• Cuiabá, 19 de Janeiro - 00:00:00

Educação profissional x futuro


Onofre Ribeiro

No ano passado o Serviço Nacional de Aprendizagem Rural – Senar, divulgou a importante “Pesquisa sobre a mecanização agrícola em Mato Grosso” comparando máquinas com a escassez de recursos humanos qualificados. O tema cabe perfeitamente na medida em que as perspectivas de aumento da produção agrícola no estado são crescentes para atender a uma demanda mundial também crescente por alimentos.  O crescimento será sustentado com base em tecnologias atuais e futuras. Especialmente a chamada agricultura de precisão.
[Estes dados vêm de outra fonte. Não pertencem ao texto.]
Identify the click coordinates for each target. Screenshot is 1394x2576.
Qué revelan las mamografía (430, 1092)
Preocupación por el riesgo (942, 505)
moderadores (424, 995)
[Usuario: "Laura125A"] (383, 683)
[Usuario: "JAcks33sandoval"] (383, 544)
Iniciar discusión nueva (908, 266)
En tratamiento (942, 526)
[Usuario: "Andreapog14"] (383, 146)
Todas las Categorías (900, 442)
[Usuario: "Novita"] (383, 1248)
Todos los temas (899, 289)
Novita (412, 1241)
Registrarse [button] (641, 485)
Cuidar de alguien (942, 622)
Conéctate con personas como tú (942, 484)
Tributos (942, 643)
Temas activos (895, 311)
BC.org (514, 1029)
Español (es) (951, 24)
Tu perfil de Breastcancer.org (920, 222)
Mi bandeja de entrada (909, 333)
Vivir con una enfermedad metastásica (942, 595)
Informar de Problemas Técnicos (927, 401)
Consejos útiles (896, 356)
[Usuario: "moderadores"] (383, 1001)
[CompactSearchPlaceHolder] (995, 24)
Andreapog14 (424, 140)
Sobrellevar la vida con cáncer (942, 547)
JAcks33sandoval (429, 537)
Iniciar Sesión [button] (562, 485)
O volume de colheitadeiras cresceu 90% entre 2009 e 2013 (dados da Anfavea), comparado com o acumulado nos cinco anos anteriores. Os tratores de pneus tiveram aumento de 170% passando de 7.318  para 15.183 entre 2009-2013. As regiões oeste e sudeste tem a maior quantidade de propriedades praticando agricultura de precisão, um pouco menos nas demais regiões. No geral cresceu 42% nos últimos cinco anos. É uma tendência irreversível.
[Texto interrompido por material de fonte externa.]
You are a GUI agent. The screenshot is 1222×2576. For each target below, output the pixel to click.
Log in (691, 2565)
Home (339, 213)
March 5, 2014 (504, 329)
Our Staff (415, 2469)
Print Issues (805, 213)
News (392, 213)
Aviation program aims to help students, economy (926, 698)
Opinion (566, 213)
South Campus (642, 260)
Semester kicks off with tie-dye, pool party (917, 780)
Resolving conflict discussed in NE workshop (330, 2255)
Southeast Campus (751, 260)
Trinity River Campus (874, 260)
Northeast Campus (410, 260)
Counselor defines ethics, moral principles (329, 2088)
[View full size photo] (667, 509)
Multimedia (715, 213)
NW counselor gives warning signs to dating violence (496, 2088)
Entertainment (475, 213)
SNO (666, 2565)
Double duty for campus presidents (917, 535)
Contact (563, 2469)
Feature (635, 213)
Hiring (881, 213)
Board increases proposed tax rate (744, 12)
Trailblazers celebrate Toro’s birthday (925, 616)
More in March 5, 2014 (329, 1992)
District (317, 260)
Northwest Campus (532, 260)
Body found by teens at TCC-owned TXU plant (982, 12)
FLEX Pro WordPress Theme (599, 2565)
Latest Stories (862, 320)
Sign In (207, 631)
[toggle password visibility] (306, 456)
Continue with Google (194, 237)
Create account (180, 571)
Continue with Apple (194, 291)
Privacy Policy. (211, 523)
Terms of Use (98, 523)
As propriedades tem área média de 2.450 hectares. Embora a maior parte dos os trabalhadores no setor agrícola recebam treinamentos, a exigência é crescente. Novas máquinas, novas tecnologias, nova precisão. Após os treinamento realizados mediu-se que a eficiência aumentou em 71%.
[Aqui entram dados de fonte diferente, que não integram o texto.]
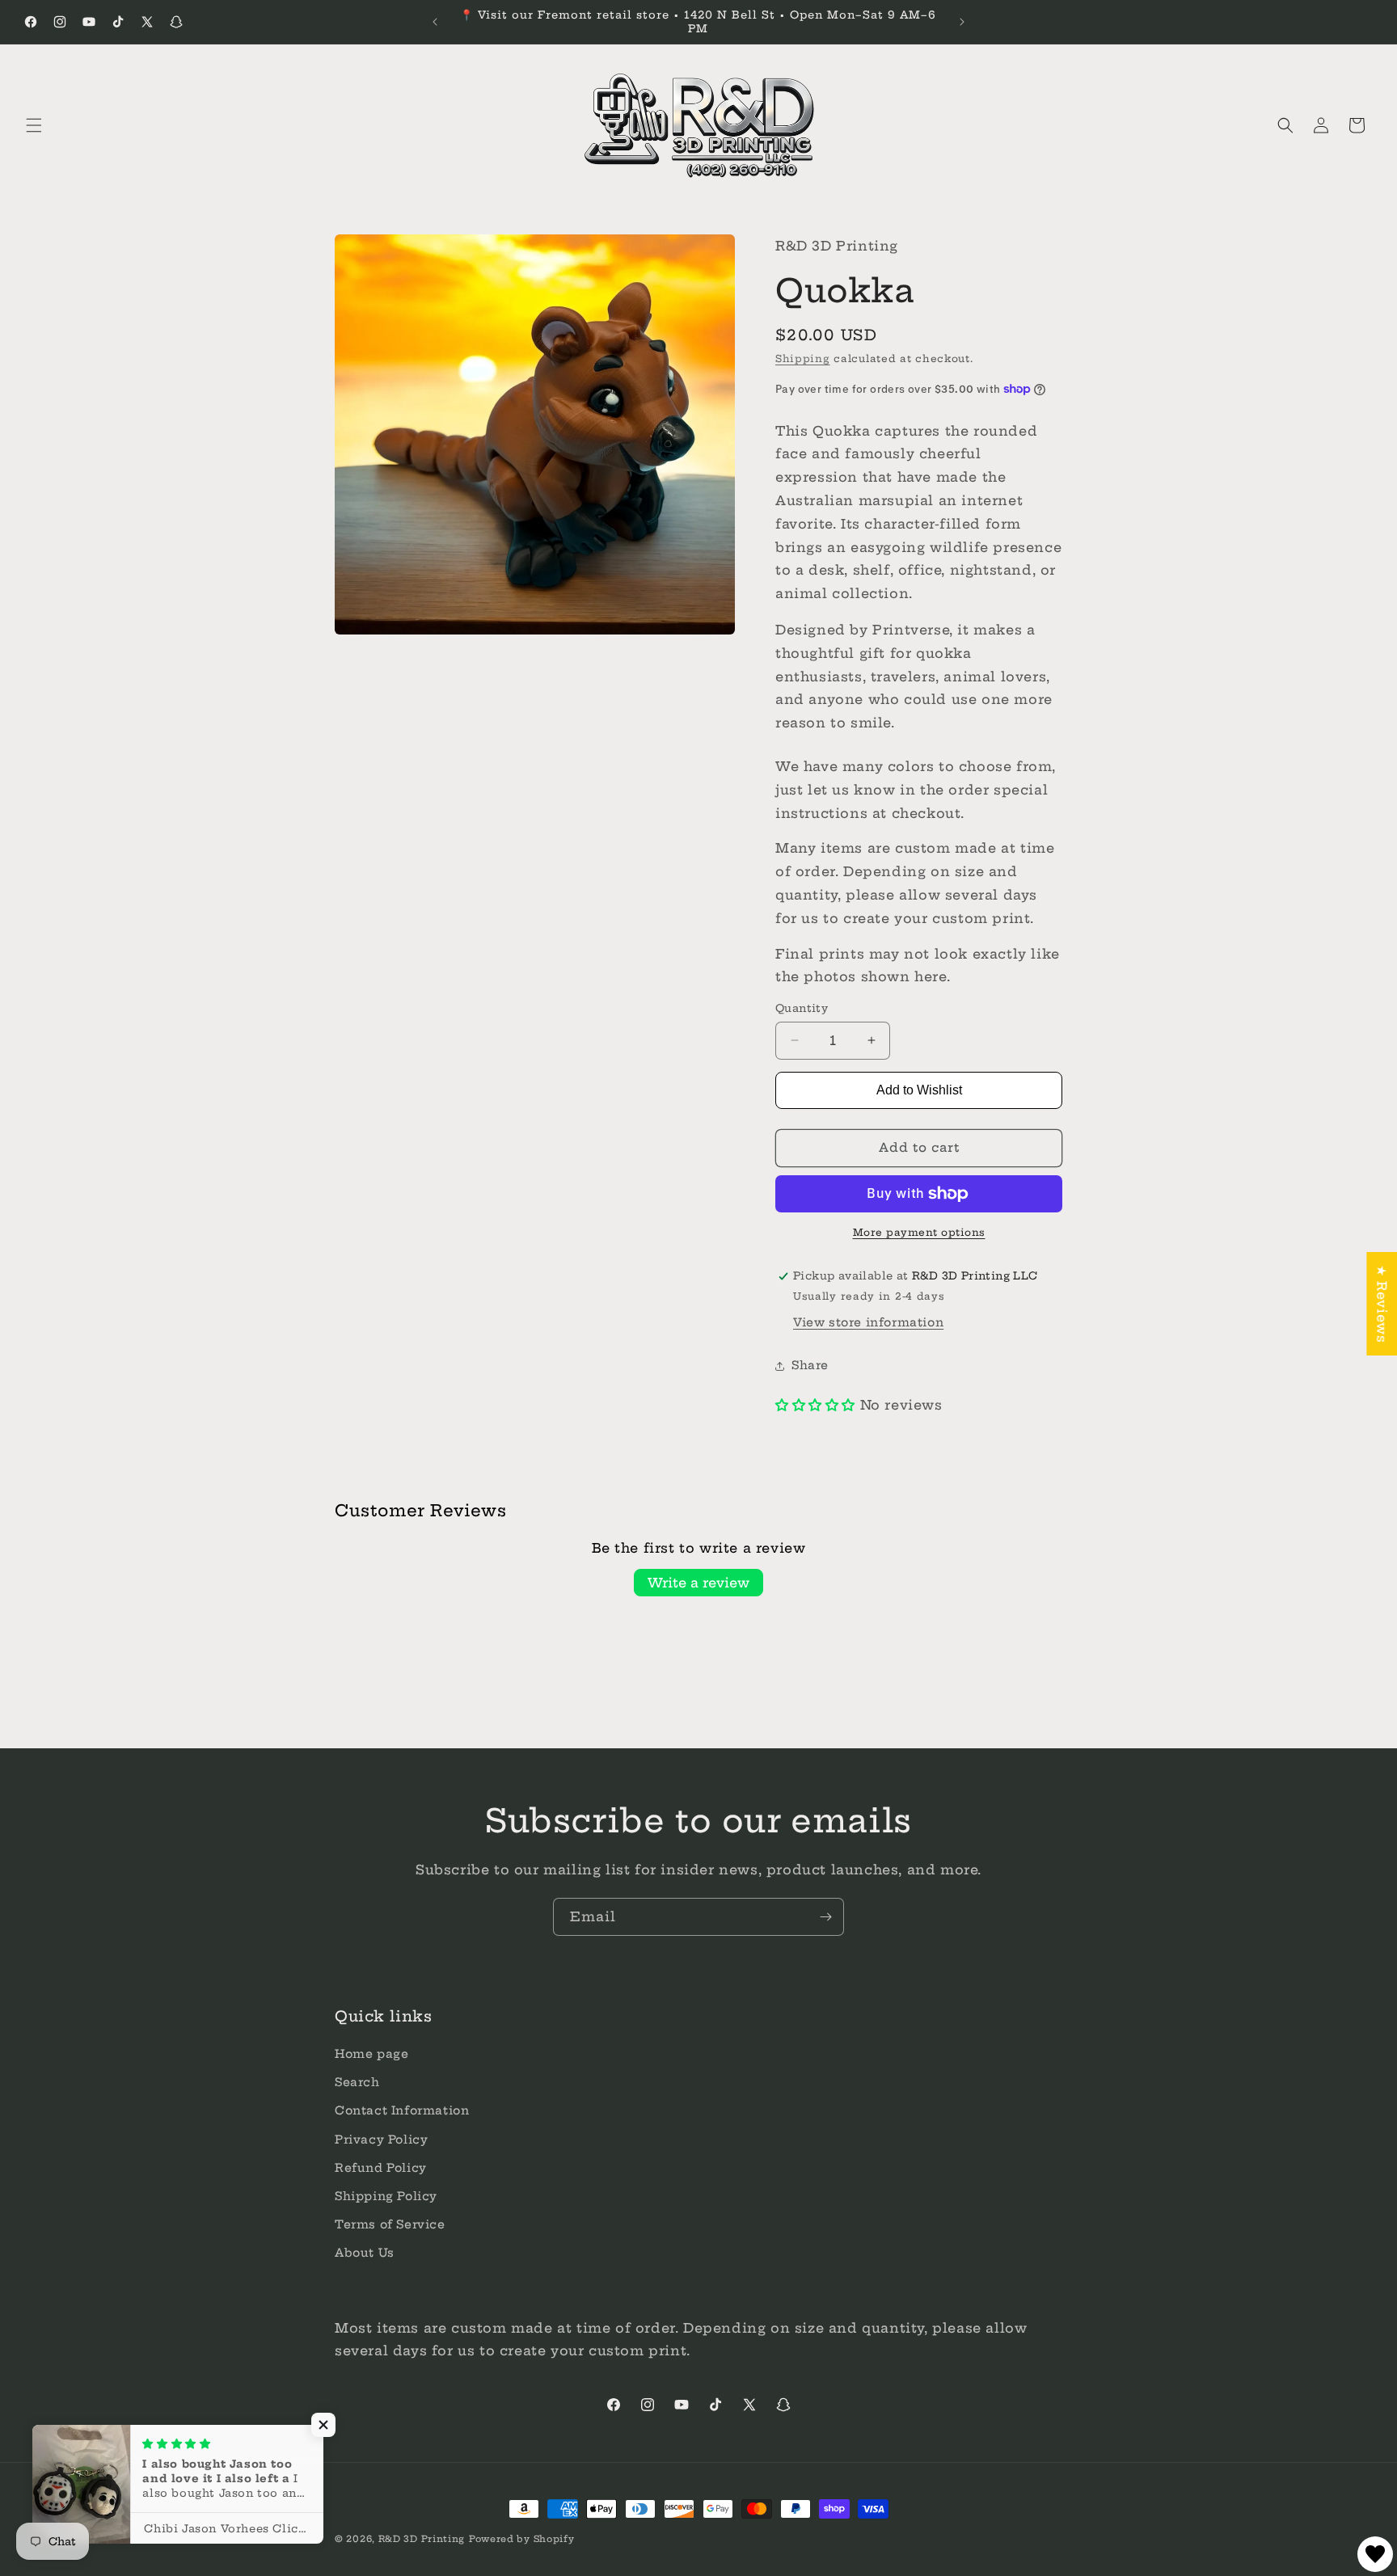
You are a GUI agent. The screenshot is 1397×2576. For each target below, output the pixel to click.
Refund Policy (381, 2168)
A pesquisa mostrou que o parque de máquinas agrícolas tende a não crescer muito nos próximos anos, porque está bastante aparelhado. Espera-se 34% mais em aquisição de máquinas novas. O dado mais sério da pesquisa está na constatação de que o gargalo do setor agro são os recursos humanos adequados. O vácuo de mão de obra é de 88%, somando-se mais 5% de falta de comprometimento dos trabalhadores atuais, mais problemas com legislação trabalhista e rotatividade.

Contudo, a informação de que uma máquina de alto custo operada por uma pessoa mal qualificada pode render 50% menos da sua capacidade. Com isso, é como se  máquina custasse o dobro do seu preço. Concluindo, cada vez mais máquinas sofisticadas dominarão o campo. A educação no estado deveria olhar esse nicho  estratégico de mercado. No campo, lugar só pra gente muito qualificada. Voltarei ao assunto.